Text and element pointing items:
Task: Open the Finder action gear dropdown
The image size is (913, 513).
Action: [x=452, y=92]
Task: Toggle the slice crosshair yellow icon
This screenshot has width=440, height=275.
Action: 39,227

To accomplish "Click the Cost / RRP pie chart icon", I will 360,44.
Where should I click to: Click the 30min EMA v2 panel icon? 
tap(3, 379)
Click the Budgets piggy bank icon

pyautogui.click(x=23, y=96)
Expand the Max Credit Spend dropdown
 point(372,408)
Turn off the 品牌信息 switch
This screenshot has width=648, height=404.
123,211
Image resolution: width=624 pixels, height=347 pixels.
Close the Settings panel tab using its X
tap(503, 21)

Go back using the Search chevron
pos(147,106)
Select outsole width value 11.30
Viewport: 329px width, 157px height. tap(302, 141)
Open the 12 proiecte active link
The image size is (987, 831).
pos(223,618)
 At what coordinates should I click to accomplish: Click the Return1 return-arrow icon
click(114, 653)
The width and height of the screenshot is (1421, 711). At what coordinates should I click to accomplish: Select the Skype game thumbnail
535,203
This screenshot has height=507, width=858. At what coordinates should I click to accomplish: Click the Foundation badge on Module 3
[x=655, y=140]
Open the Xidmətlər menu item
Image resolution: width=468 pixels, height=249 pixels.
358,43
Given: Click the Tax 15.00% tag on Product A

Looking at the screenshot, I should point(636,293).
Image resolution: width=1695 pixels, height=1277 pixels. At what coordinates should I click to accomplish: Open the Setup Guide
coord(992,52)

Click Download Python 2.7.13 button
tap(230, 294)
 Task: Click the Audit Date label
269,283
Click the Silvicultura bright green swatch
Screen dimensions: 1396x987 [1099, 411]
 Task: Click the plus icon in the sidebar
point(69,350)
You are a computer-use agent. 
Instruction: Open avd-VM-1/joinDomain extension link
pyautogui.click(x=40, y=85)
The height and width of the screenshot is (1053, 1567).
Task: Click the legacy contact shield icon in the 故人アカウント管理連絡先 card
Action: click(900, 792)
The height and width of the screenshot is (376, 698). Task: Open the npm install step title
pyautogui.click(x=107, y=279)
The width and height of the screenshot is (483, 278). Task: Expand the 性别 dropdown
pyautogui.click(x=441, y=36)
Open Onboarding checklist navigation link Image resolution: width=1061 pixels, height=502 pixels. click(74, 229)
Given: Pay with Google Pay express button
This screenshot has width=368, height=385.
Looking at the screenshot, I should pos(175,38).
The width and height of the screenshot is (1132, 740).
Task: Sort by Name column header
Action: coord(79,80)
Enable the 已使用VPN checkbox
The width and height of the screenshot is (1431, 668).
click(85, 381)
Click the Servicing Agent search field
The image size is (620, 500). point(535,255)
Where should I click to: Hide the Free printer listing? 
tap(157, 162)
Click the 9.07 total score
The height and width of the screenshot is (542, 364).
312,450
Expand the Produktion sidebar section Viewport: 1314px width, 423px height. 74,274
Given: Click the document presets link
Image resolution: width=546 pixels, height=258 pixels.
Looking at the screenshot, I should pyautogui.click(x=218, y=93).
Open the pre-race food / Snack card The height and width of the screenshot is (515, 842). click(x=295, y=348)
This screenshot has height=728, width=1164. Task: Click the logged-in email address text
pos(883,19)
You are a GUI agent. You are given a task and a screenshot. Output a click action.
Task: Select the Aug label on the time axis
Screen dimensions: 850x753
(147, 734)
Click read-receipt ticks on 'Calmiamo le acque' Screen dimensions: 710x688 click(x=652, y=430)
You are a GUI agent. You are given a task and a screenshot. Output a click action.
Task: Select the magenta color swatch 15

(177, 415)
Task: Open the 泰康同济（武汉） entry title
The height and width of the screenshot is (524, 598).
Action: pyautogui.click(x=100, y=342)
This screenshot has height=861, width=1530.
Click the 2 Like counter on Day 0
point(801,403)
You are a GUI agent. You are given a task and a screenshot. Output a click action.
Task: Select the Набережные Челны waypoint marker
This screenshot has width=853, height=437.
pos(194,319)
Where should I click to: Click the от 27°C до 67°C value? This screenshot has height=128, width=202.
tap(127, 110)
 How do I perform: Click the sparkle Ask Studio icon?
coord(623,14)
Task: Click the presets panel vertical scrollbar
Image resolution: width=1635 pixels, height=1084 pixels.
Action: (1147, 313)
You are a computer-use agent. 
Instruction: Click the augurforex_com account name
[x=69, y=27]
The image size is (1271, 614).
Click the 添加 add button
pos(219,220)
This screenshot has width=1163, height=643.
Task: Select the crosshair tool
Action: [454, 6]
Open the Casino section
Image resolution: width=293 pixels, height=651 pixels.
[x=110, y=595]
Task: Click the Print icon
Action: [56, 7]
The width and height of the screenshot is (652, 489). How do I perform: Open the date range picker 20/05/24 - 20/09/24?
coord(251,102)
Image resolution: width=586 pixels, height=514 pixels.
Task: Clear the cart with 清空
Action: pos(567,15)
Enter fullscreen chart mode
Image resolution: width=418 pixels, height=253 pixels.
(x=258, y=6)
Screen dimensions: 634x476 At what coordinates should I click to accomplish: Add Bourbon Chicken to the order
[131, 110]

EXERCISE DIRECTIONS:
Recast everything from the start of the items down to the line containing "Action: click(900, 792)" as a JSON list of strings, one string per line, omitting blank lines.

RESPONSE TO THIS TASK:
[
  "Task: Open the Finder action gear dropdown",
  "The image size is (913, 513).",
  "Action: [x=452, y=92]",
  "Task: Toggle the slice crosshair yellow icon",
  "This screenshot has width=440, height=275.",
  "Action: 39,227",
  "To accomplish \"Click the Cost / RRP pie chart icon\", I will 360,44.",
  "Where should I click to: Click the 30min EMA v2 panel icon? ",
  "tap(3, 379)",
  "Click the Budgets piggy bank icon",
  "pyautogui.click(x=23, y=96)",
  "Expand the Max Credit Spend dropdown",
  " point(372,408)",
  "Turn off the 品牌信息 switch",
  "This screenshot has width=648, height=404.",
  "123,211",
  "Image resolution: width=624 pixels, height=347 pixels.",
  "Close the Settings panel tab using its X",
  "tap(503, 21)",
  "Go back using the Search chevron",
  "pos(147,106)",
  "Select outsole width value 11.30",
  "Viewport: 329px width, 157px height. tap(302, 141)",
  "Open the 12 proiecte active link",
  "The image size is (987, 831).",
  "pos(223,618)",
  " At what coordinates should I click to accomplish: Click the Return1 return-arrow icon",
  "click(114, 653)",
  "The width and height of the screenshot is (1421, 711). At what coordinates should I click to accomplish: Select the Skype game thumbnail",
  "535,203",
  "This screenshot has height=507, width=858. At what coordinates should I click to accomplish: Click the Foundation badge on Module 3",
  "[x=655, y=140]",
  "Open the Xidmətlər menu item",
  "Image resolution: width=468 pixels, height=249 pixels.",
  "358,43",
  "Given: Click the Tax 15.00% tag on Product A",
  "Looking at the screenshot, I should point(636,293).",
  "Image resolution: width=1695 pixels, height=1277 pixels. At what coordinates should I click to accomplish: Open the Setup Guide",
  "coord(992,52)",
  "Click Download Python 2.7.13 button",
  "tap(230, 294)",
  " Task: Click the Audit Date label",
  "269,283",
  "Click the Silvicultura bright green swatch",
  "Screen dimensions: 1396x987 [1099, 411]",
  " Task: Click the plus icon in the sidebar",
  "point(69,350)",
  "You are a computer-use agent. ",
  "Instruction: Open avd-VM-1/joinDomain extension link",
  "pyautogui.click(x=40, y=85)",
  "The height and width of the screenshot is (1053, 1567).",
  "Task: Click the legacy contact shield icon in the 故人アカウント管理連絡先 card",
  "Action: click(900, 792)"
]